PORT CLYDE, Maine – On a large red painting of a heart set just inside the entrance of Saturday’s Rock the Dock gathering, Melony Cushman wrote to Dylan Gold’s family, “My heart is with you and your family. For Dylan.”

Mainers from as far as Presque Isle and Scarborough gathered Saturday for Rock the Dock on the Monhegan Boat Line wharf Saturday afternoon to remember the 9-year-old boy killed this summer in a car crash on the dock, and to raise funds for first responders who worked that day to save his family.

The event also helped “reweave the fabric” of the Port Clyde community, many of whom ran to the dock on Aug. 11 and saw the accident firsthand.

Guests dined on 2,000 pounds of lobsters donated by local fishermen, oysters and homemade desserts and some danced to live music by Country Choir and Maine Rocket.

Andy Barstow and his wife, Amy, who organized the event with other Port Clyde residents and fishermen, was working nearby when the crash occurred, and “came running to [the] unbelievable scene … I couldn’t get it out of my head at all for at least a couple of weeks.”

Tom Judge, executive director of LifeFlight of Maine, and a member of the St.

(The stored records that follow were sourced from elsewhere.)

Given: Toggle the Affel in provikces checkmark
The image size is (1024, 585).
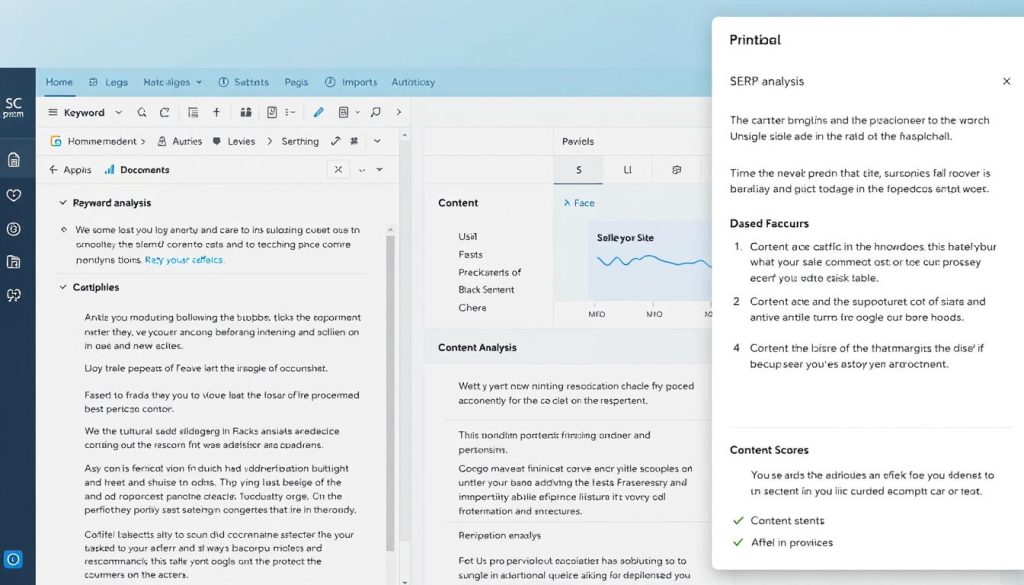Looking at the screenshot, I should (739, 543).
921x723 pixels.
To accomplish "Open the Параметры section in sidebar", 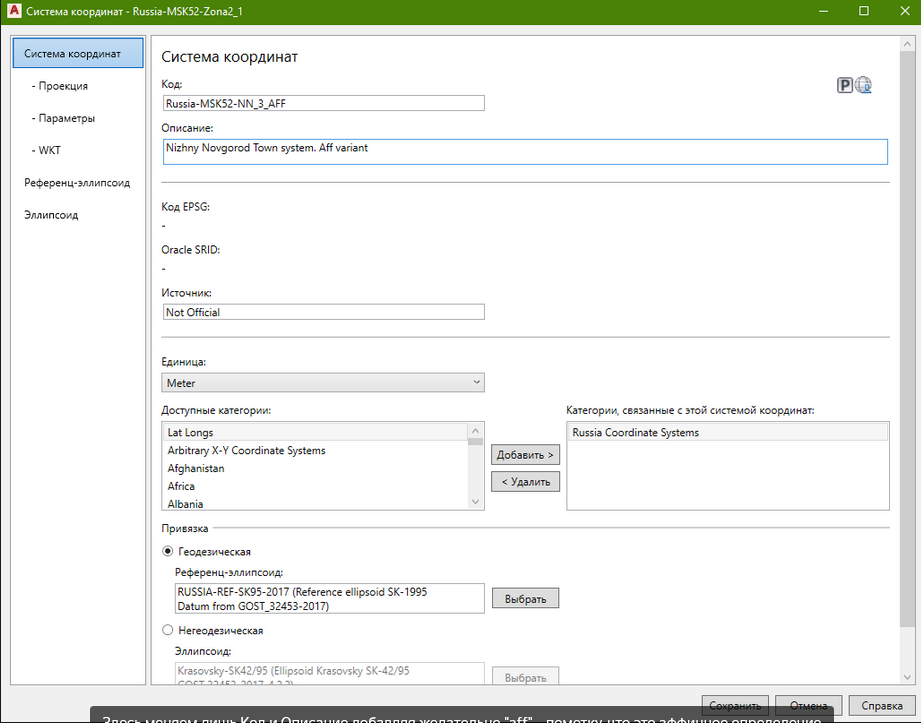I will tap(67, 118).
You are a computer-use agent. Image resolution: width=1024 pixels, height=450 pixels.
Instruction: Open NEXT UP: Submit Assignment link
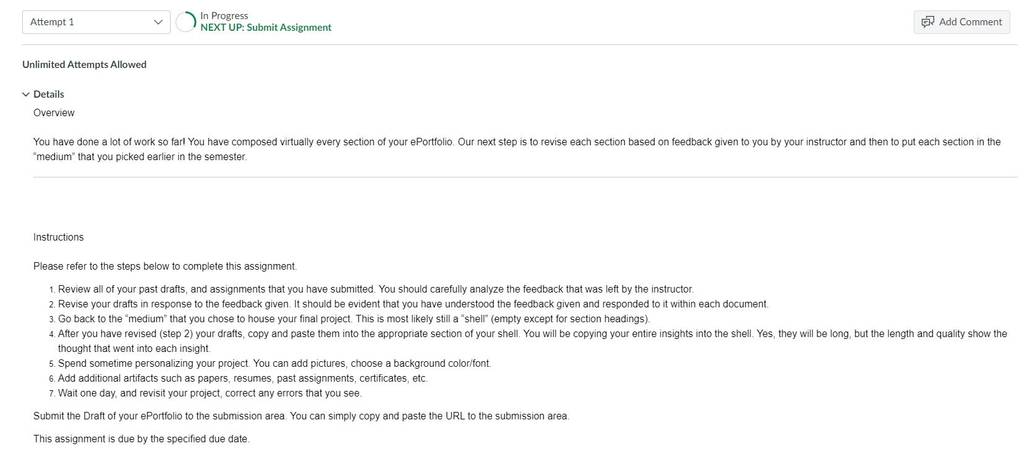pyautogui.click(x=266, y=27)
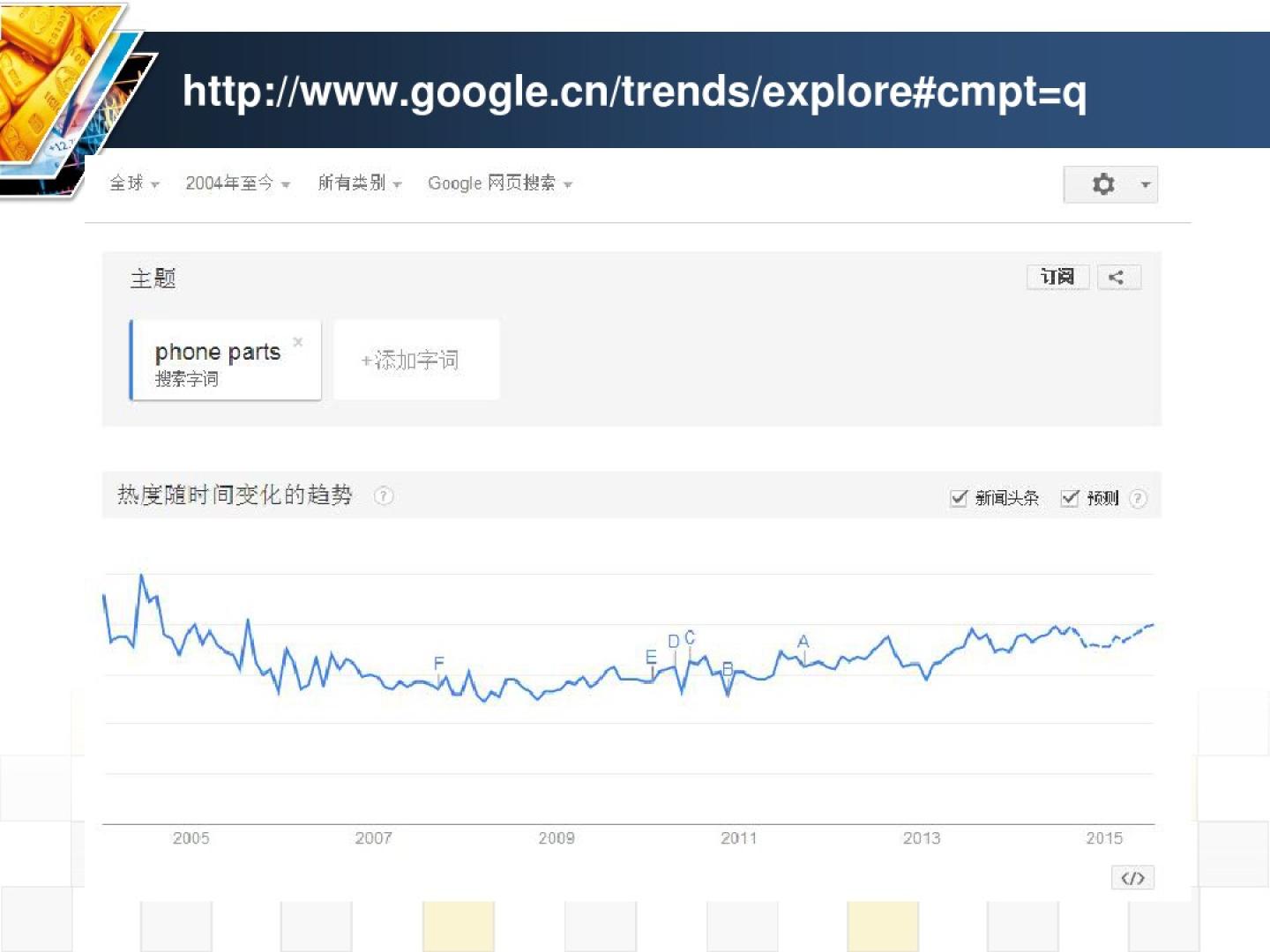Click the share icon button
Image resolution: width=1270 pixels, height=952 pixels.
(1118, 278)
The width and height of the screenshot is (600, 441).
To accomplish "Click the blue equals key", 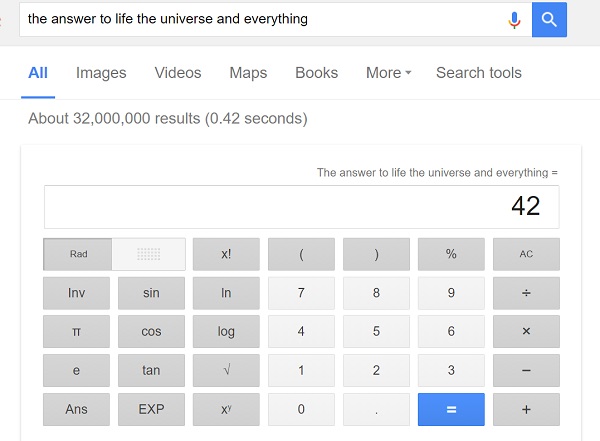I will click(451, 409).
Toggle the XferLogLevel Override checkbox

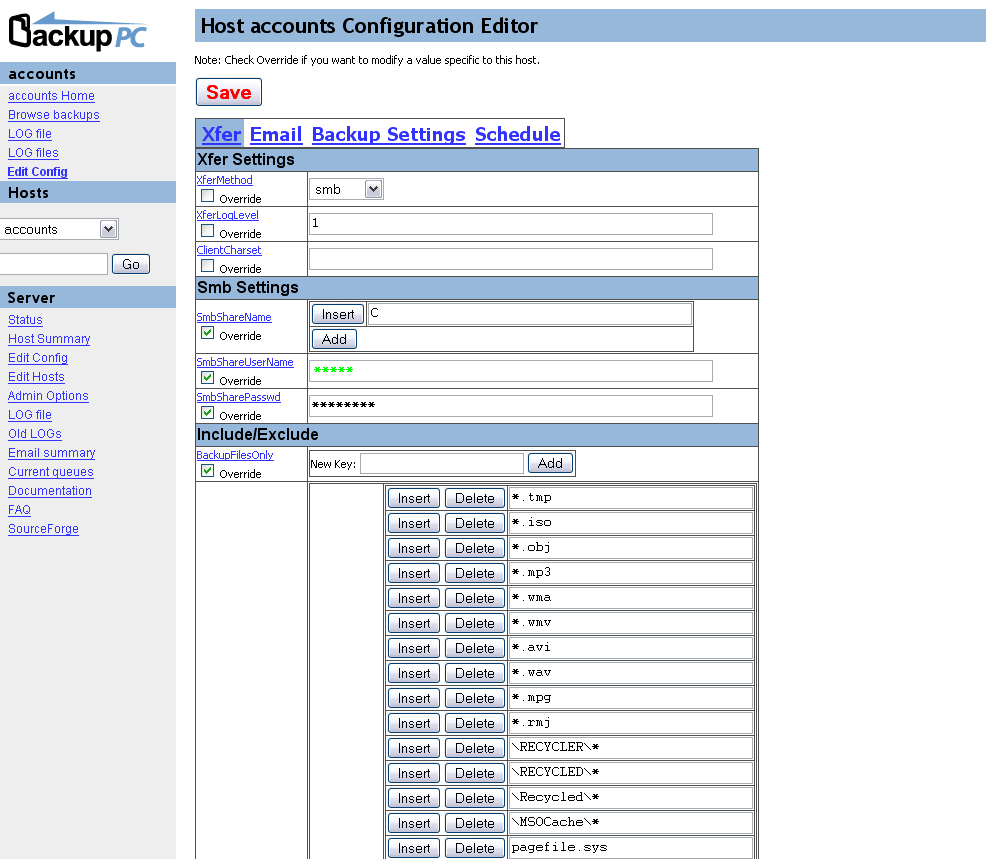pos(208,231)
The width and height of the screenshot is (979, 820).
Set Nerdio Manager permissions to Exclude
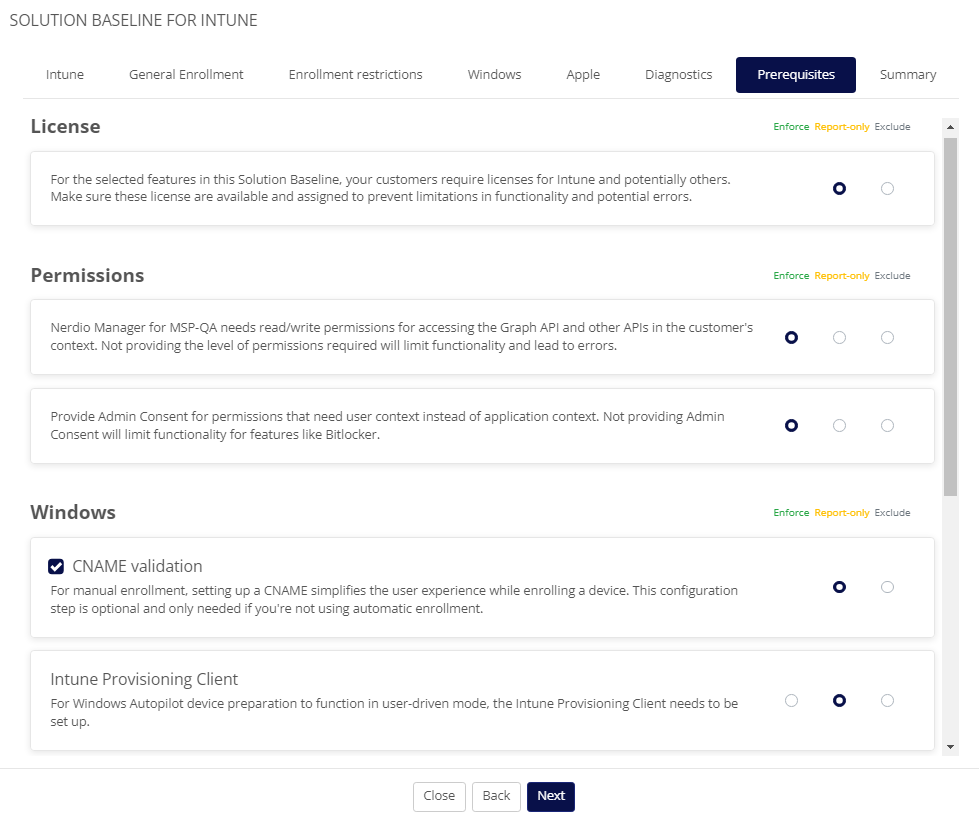point(887,338)
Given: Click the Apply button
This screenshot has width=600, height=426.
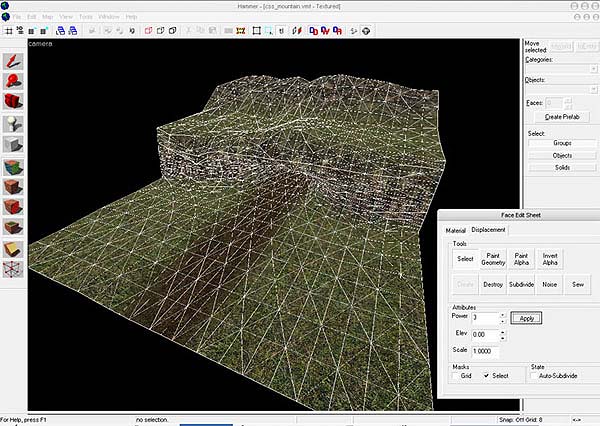Looking at the screenshot, I should tap(525, 317).
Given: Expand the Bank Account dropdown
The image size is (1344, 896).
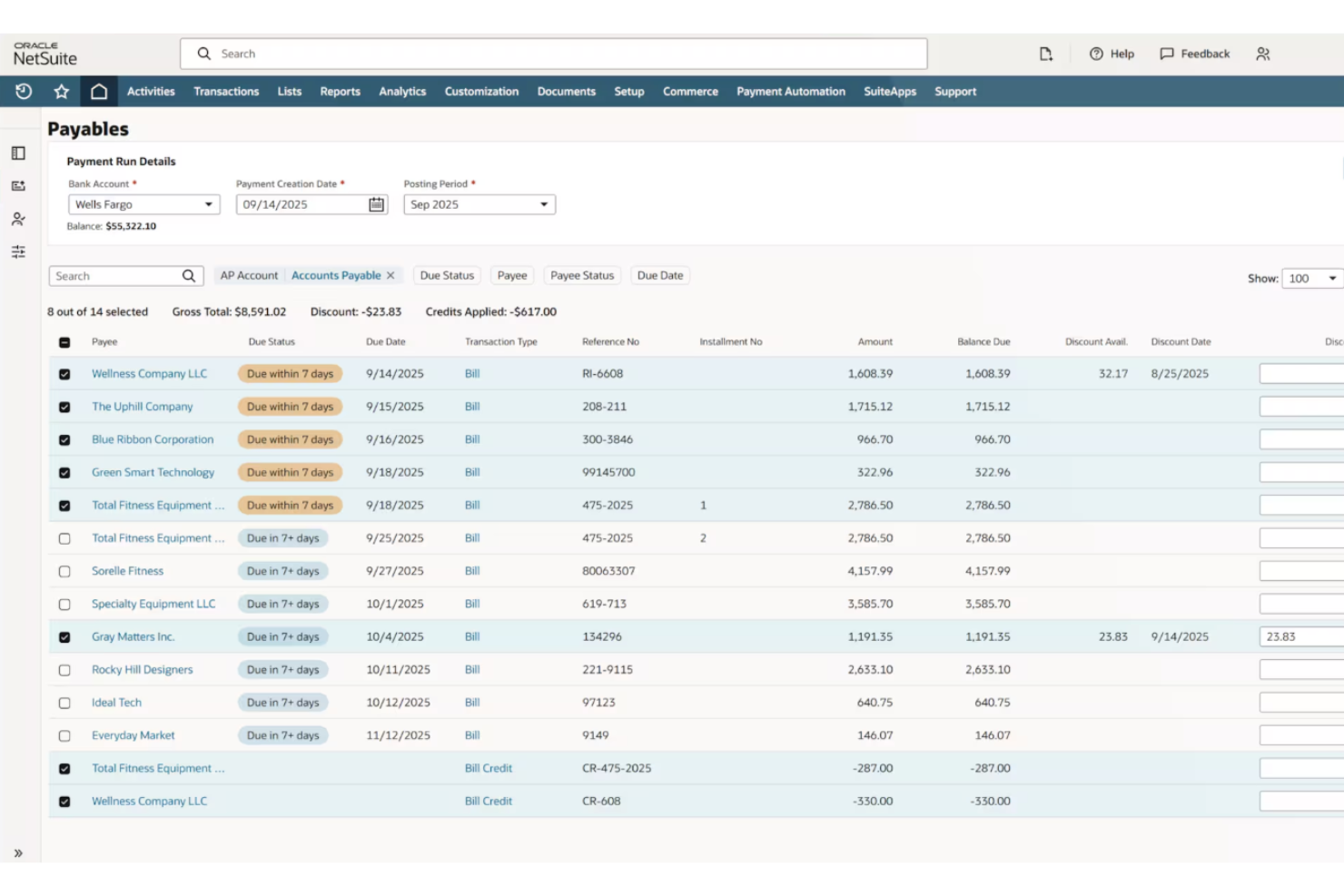Looking at the screenshot, I should tap(207, 204).
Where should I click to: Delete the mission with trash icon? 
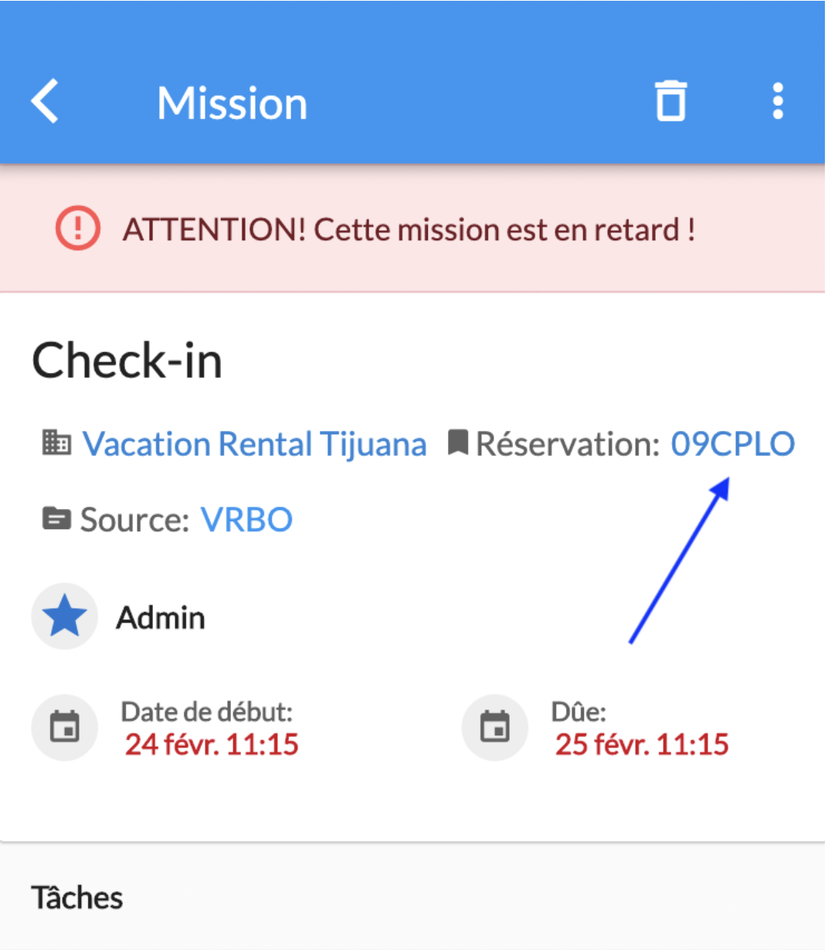coord(671,101)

George rescue, was the second paramedic on the scene on Aug. 11. He said planning for Saturday’s benefit helped bring together a community devastated by the accident.

“A lot of these people were on the dock” at the time of the crash, Judge said of those gathered Saturday. “They were here, their kids were here. If the car had gone a few feet in a different direction, it could have been them. Everyone needs to put their arms around each other and celebrate Dylan.”

On Aug. 11, a vehicle driven by Cheryl Lynn Torgerson accelerated at the wharf, struck one car and then pedestrian Jonathan Coggeshall. Torgerson’s car continued on, crashing into a building and careening along the wharf, striking six vehicles and hitting Allison Gold and her two sons. Dylan died and 6-year-old Wyatt was released a few days later from Maine Medical Center in Portland. Allison Gold was released from Maine Medical Center and moved to a rehabilitation center in Massachusetts. Coggeshall, 68, of Port Clyde, was released from Pen Bay Medical Center in Rockport within a week of the crash.

The Gold family, of Cohasset, Mass., did not attend Saturday’s benefit. Judge, who has stayed in touch with the family, said Allison Gold continues to recuperate from her injuries and was not yet able to travel to Port Clyde. The family asked that the proceeds from Rock the Dock benefit LifeFlight of Maine and the St. George Volunteer Firefighters & Ambulance Association, according to Andy Barstow.

The Golds traveled to Monhegan Island for years on the ferry out of Port Clyde, according to Judge. Allison Gold told him that Dylan Gold had been taken by LifeFlight of Maine several years ago after falling on rocks on Monhegan.

Rock the Dock events originated a few years ago, after a local fishing boat sank and lives were lost, and to raise funds for the Fishermen’s Memorial, which has since been erected at Marshall Point Light. The last Rock the Dock fundraiser was held in 2010.

“It always seems that the people, when we have problems, in this town, we come together,” Jim Barstow told those gathered Saturday. “It’s a great thing.”

“When you have a tragedy, whether it’s a boat sinking or a terrible accident on a sunny Sunday afternoon, you tear a hole in the fabric of a community,” Judge said. “It’s really important to reweave the tapestry of the community.”